Source document:
-- Begin --

There is also an issue with Single Sign Out. If a user logs out during a failure of his login server, then a backup server processes the Single Log Out normally. Then when the login server is restored to operation, the Login TGT is restored from the checkpoint file into memory. Of course, no browser now has a Cookie pointing to that ticket, so it sits unused all day and then in the evening it times out and a second Single Sign Out process is triggered and all the applications that previously were told the user logged out are not contacted a second time with the same logout information. It is almost unimaginable that any application would be written so badly it would care about this, but it should be mentioned.

While the login server is down, new Service Tickets can be issued, but they cannot be meaningfully added to the "services" table in the TGT of the machine that is down.When that machine comes back up it resumes controlling the old TGT of the logged in user, and when the user logs off the Single Sign Out processing will occur only for servers that that machine knows about, and will omit services to which the user connected while the server that owned the TGT was down. Cushy provides a "best effort" Single Sign Out experience, and Cushy 1.0 cannot do better than this.

-- End --

Provided material:

-- Begin --

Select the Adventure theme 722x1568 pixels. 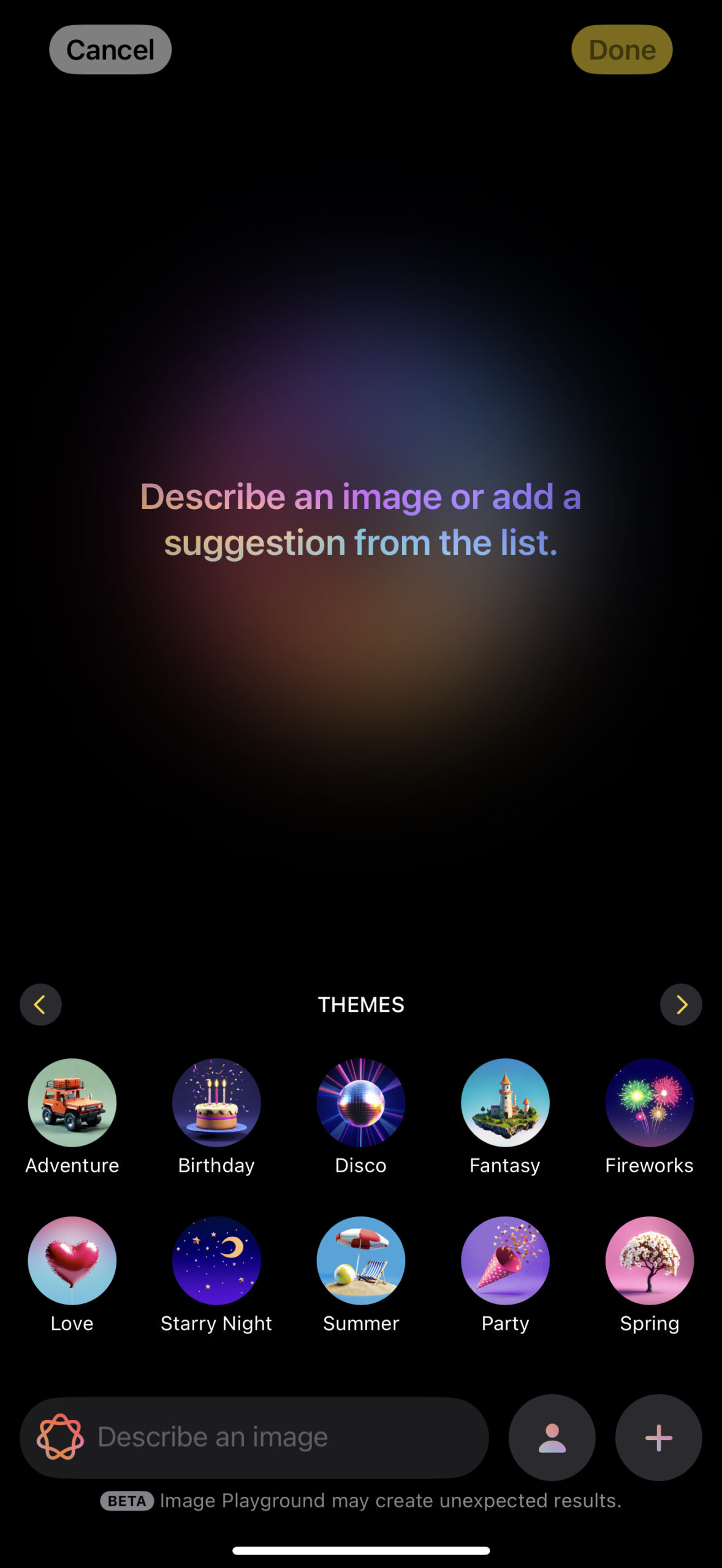72,1102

-- End --

Tasks and exercises:
a. Answer these from the passage on Single Sign Out:
(i) What handles the Single Log Out if a user logs out while their login server has failed?
(ii) When the login server is working again, where is the Login TGT restored from?
(iii) What kind of Single Sign Out experience does Cushy provide?
b. Using the passage on Single Sign Out, explain why logging off can leave out services the user connected to while the server that owned the TGT was down.
c. In order, list each thing the passage on Single Sign Out says happens after a user logs out while their login server has failed, up to and including the second Single Sign Out.
The material comes from a separate source.

Results in order:
a.
(i) A backup server.
(ii) From the checkpoint file, into memory.
(iii) A "best effort" one.

b. While that server is down, new Service Tickets cannot be meaningfully added to the "services" table in its TGT. When it comes back up, it resumes controlling the old TGT, so Single Sign Out reaches only the servers that machine knows about.

c.
1. A backup server processes the Single Log Out normally.
2. The login server is restored to operation, and the Login TGT is restored from the checkpoint file into memory.
3. The ticket sits unused all day.
4. In the evening it times out.
5. A second Single Sign Out process is triggered.